Pixel coordinate grounding data
▼

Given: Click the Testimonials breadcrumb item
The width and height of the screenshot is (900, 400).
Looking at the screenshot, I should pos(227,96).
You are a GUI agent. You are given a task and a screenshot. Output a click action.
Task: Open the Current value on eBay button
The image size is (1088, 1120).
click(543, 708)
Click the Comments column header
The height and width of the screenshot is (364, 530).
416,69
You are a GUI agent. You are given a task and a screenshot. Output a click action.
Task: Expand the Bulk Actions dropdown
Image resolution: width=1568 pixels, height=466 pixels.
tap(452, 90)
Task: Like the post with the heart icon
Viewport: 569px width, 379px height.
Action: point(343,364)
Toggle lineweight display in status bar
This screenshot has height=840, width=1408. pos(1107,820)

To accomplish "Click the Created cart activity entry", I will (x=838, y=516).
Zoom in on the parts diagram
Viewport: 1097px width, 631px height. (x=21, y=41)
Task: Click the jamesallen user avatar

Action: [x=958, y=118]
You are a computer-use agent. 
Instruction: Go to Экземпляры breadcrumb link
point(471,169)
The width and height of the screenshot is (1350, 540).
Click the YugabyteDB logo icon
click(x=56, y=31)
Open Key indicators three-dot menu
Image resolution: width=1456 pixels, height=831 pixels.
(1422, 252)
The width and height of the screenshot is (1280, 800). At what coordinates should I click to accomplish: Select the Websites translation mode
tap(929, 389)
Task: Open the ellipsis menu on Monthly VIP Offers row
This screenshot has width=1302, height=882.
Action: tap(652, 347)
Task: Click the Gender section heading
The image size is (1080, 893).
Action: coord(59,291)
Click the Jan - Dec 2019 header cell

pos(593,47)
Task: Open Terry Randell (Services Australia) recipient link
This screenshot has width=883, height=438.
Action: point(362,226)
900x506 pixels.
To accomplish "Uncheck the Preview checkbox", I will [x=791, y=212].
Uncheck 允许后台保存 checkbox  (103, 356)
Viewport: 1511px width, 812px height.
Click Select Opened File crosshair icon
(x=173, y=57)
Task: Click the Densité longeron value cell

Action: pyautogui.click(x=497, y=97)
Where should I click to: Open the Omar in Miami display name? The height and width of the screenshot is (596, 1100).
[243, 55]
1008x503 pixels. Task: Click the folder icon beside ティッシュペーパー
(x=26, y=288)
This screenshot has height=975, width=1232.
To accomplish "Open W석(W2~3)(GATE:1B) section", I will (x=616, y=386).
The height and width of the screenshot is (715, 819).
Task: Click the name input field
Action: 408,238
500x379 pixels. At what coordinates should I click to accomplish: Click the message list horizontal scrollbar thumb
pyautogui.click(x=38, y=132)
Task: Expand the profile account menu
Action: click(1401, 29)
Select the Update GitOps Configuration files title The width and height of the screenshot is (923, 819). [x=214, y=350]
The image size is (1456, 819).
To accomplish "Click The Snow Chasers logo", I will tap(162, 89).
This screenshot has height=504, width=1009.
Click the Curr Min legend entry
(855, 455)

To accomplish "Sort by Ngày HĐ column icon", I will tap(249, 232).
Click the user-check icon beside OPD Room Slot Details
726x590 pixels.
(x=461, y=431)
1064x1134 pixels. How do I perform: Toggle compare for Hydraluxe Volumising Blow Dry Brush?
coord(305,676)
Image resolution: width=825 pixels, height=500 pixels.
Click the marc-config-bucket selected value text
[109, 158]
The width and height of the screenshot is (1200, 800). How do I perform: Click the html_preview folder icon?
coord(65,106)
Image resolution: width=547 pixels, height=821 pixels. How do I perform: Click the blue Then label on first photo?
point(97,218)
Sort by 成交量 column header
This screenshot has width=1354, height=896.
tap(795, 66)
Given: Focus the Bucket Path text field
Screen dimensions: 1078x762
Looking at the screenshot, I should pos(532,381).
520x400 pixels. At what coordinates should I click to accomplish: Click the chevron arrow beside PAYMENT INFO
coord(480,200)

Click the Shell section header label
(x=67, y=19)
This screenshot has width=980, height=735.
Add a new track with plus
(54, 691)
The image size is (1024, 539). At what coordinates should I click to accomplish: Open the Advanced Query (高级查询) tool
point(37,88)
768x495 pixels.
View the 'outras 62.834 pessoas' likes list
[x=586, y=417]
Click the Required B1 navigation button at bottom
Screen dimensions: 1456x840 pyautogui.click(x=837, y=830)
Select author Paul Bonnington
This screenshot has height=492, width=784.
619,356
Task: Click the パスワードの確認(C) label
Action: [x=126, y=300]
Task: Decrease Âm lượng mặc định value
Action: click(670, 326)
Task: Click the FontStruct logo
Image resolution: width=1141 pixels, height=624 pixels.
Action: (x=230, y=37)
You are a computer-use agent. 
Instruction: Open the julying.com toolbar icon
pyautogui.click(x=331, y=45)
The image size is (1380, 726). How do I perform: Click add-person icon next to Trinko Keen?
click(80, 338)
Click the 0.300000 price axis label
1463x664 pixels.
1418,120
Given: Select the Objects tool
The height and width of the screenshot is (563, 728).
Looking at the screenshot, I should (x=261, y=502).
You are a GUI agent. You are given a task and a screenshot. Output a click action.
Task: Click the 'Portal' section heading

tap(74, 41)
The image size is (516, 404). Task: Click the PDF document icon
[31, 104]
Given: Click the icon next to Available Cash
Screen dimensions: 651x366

▲

Task: Write the data out again in full and exactly.

Answer below:
Given: Click the Testimonials breadcrumb item
The width and height of the screenshot is (900, 400).
Looking at the screenshot, I should pos(227,96).
You are a GUI agent. You are given a task and a screenshot. Output a click action.
Task: Open the Current value on eBay button
The image size is (1088, 1120).
click(543, 708)
Click the Comments column header
The height and width of the screenshot is (364, 530).
416,69
You are a GUI agent. You are given a task and a screenshot. Output a click action.
Task: Expand the Bulk Actions dropdown
Image resolution: width=1568 pixels, height=466 pixels.
tap(452, 90)
Task: Like the post with the heart icon
Viewport: 569px width, 379px height.
Action: point(343,364)
Toggle lineweight display in status bar
This screenshot has height=840, width=1408. pos(1107,820)

To accomplish "Click the Created cart activity entry", I will (x=838, y=516).
Zoom in on the parts diagram
Viewport: 1097px width, 631px height. (x=21, y=41)
Task: Click the jamesallen user avatar

Action: [x=958, y=118]
You are a computer-use agent. 
Instruction: Go to Экземпляры breadcrumb link
point(471,169)
The width and height of the screenshot is (1350, 540).
Click the YugabyteDB logo icon
click(x=56, y=31)
Open Key indicators three-dot menu
Image resolution: width=1456 pixels, height=831 pixels.
(1422, 252)
The width and height of the screenshot is (1280, 800). At what coordinates should I click to accomplish: Select the Websites translation mode
tap(929, 389)
Task: Open the ellipsis menu on Monthly VIP Offers row
This screenshot has width=1302, height=882.
Action: tap(652, 347)
Task: Click the Gender section heading
The image size is (1080, 893).
Action: coord(59,291)
Click the Jan - Dec 2019 header cell

pos(593,47)
Task: Open Terry Randell (Services Australia) recipient link
This screenshot has width=883, height=438.
Action: point(362,226)
900x506 pixels.
To accomplish "Uncheck the Preview checkbox", I will [x=791, y=212].
Uncheck 允许后台保存 checkbox  (103, 356)
Viewport: 1511px width, 812px height.
Click Select Opened File crosshair icon
(x=173, y=57)
Task: Click the Densité longeron value cell

Action: pyautogui.click(x=497, y=97)
Where should I click to: Open the Omar in Miami display name? The height and width of the screenshot is (596, 1100).
[243, 55]
1008x503 pixels. Task: Click the folder icon beside ティッシュペーパー
(x=26, y=288)
This screenshot has height=975, width=1232.
To accomplish "Open W석(W2~3)(GATE:1B) section", I will (x=616, y=386).
The height and width of the screenshot is (715, 819).
Task: Click the name input field
Action: 408,238
500x379 pixels. At what coordinates should I click to accomplish: Click the message list horizontal scrollbar thumb
pyautogui.click(x=38, y=132)
Task: Expand the profile account menu
Action: click(1401, 29)
Select the Update GitOps Configuration files title The width and height of the screenshot is (923, 819). [x=214, y=350]
The image size is (1456, 819).
To accomplish "Click The Snow Chasers logo", I will tap(162, 89).
This screenshot has height=504, width=1009.
Click the Curr Min legend entry
(855, 455)

To accomplish "Sort by Ngày HĐ column icon", I will tap(249, 232).
Click the user-check icon beside OPD Room Slot Details
726x590 pixels.
(x=461, y=431)
1064x1134 pixels. How do I perform: Toggle compare for Hydraluxe Volumising Blow Dry Brush?
coord(305,676)
Image resolution: width=825 pixels, height=500 pixels.
Click the marc-config-bucket selected value text
[109, 158]
The width and height of the screenshot is (1200, 800). How do I perform: Click the html_preview folder icon?
coord(65,106)
Image resolution: width=547 pixels, height=821 pixels. How do I perform: Click the blue Then label on first photo?
point(97,218)
Sort by 成交量 column header
This screenshot has width=1354, height=896.
tap(795, 66)
Given: Focus the Bucket Path text field
Screen dimensions: 1078x762
Looking at the screenshot, I should pos(532,381).
520x400 pixels. At what coordinates should I click to accomplish: Click the chevron arrow beside PAYMENT INFO
coord(480,200)

Click the Shell section header label
(x=67, y=19)
This screenshot has width=980, height=735.
Add a new track with plus
(54, 691)
The image size is (1024, 539). At what coordinates should I click to accomplish: Open the Advanced Query (高级查询) tool
point(37,88)
768x495 pixels.
View the 'outras 62.834 pessoas' likes list
[x=586, y=417]
Click the Required B1 navigation button at bottom
Screen dimensions: 1456x840 pyautogui.click(x=837, y=830)
Select author Paul Bonnington
This screenshot has height=492, width=784.
619,356
Task: Click the パスワードの確認(C) label
Action: [x=126, y=300]
Task: Decrease Âm lượng mặc định value
Action: click(670, 326)
Task: Click the FontStruct logo
Image resolution: width=1141 pixels, height=624 pixels.
Action: (x=230, y=37)
You are a computer-use agent. 
Instruction: Open the julying.com toolbar icon
pyautogui.click(x=331, y=45)
The image size is (1380, 726). How do I perform: Click add-person icon next to Trinko Keen?
click(80, 338)
Click the 0.300000 price axis label
1463x664 pixels.
1418,120
Given: Select the Objects tool
The height and width of the screenshot is (563, 728).
Looking at the screenshot, I should (x=261, y=502).
You are a GUI agent. You are given a task and a screenshot. Output a click action.
Task: Click the 'Portal' section heading

tap(74, 41)
The image size is (516, 404). Task: Click the PDF document icon
[31, 104]
Given: Click the icon next to Available Cash
Screen dimensions: 651x366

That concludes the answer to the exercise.